Ogni anno mi invento qualcosa di nuovo, facendo un po’ di slalom tra le strettoie del programma ministeriale che è, sì, importante, ma che se seguito alla lettera non lascia spazio all’aria che –secondo me- è necessaria perché concetti e nozioni circolino liberamente nella testa e diano poi forma al pensiero. Quest’anno, con una classe nuova di zecca, mi sono lasciata ispirare da un tema a me molto caro, il viaggio. Sia perché sto programmando di farne uno definitivo di trasferimento a Berlino, sia perché il viaggio è un’esperienza che si può vivere anche senza necessariamente muoversi: e cosa c’è di meglio che “dimenticarsi” dei banchi in cui si è costretti e dispiegare le ali verso posti di cui nemmeno si immaginava l’esistenza e che pare siano lì proprio ad aspettarci?
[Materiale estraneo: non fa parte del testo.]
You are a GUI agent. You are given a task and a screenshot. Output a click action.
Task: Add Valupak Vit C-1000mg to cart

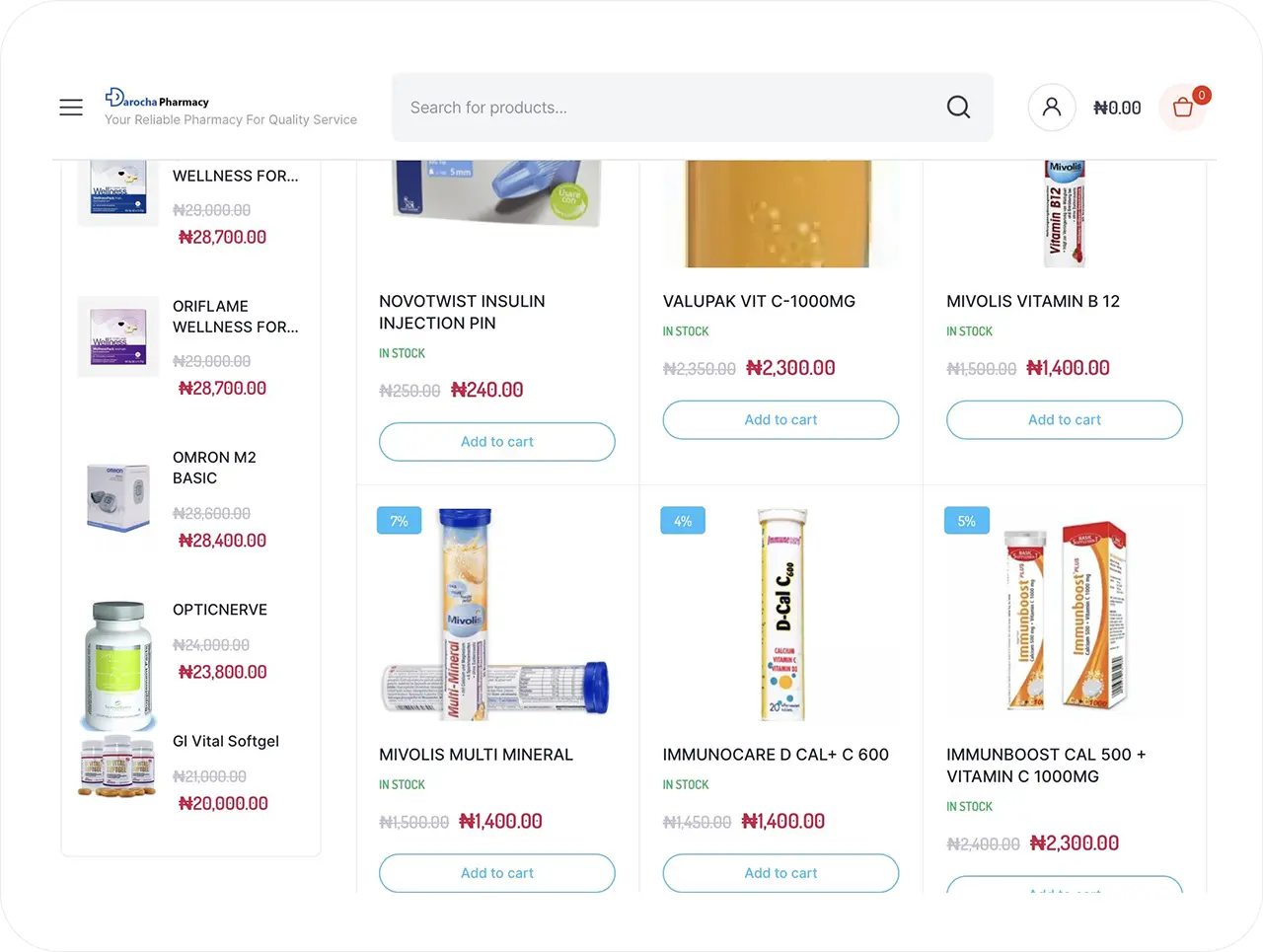click(x=780, y=420)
Ma che viaggio propongo? Sicuramente un viaggio sui generis, che mette insieme archetipi e coscienza moderna, ma vale la pena che ve lo racconti. Poi vi dirò, a fine anno, dove siamo arrivati, io e i miei ragazzi. Comincerò con un film –e chi non l’ha visto, rimedi subito!- “Little miss Sunshine”, un delizioso film del 2006 (regia di Jonathan Dayton e Valerie Faris) che con leggerezza tratta temi fondamentali come l’amore, la morte, la paura e il coraggio di essere sé stessi: e li tratta mettendo tutti i personaggi in viaggio verso un concorso di bellezza per bambine (di qui il titolo) che cambierà tutti.
Una volta aperto il tema del viaggio come esperienza di cambiamento, ho intenzione di ampliare gli orizzonti e scendere in profondità nello spazio e nel tempo con la lettura –un po’ a casa da soli, ma la maggior parte in classe, insieme- di due racconti di viaggio. Il primo è un piccolo romanzo (Mr. Ibrahim e i fiori del Corano, di Eric- Emmanuel Schmitt) che però lascia nel lettore un’eco immensa: il legame tra il giovane e infelice Momo e il saggio e malinconicamente felice Ibrahim è una delle più belle e intense “piccole” storie che abbia letto, e anche di questo, vi consiglio la lettura.
Il secondo racconto non è un racconto, è IL racconto del viaggio. Accompagneremo Ulisse, il viaggiatore archetipico che ancora vive –anche se impigrito e un po’ depresso- in ciascuno di noi. Benché tanto lontana nel tempo e riferita a modelli culturali ormai superati, l’Odissea rimane un’esperienza che ciascuno avrebbe il diritto di fare. Io so l’effetto che ha avuto su di me, e voglio scoprirne di nuovi vedendo cosa succederà ai miei studenti, ascoltando e seguendo il racconto di un uomo che ha assecondato la sua sete di “andare a vedere che c’è di là”, mai pago di quanto la superficie delle cose gli mostrava e con il coraggio di sperimentare tutta la gamma di sentimenti e di emozioni che il cuore (a cui lui si rivolge, in un momento di disperazione, invocando “Sopporta, cuore…”) può accogliere.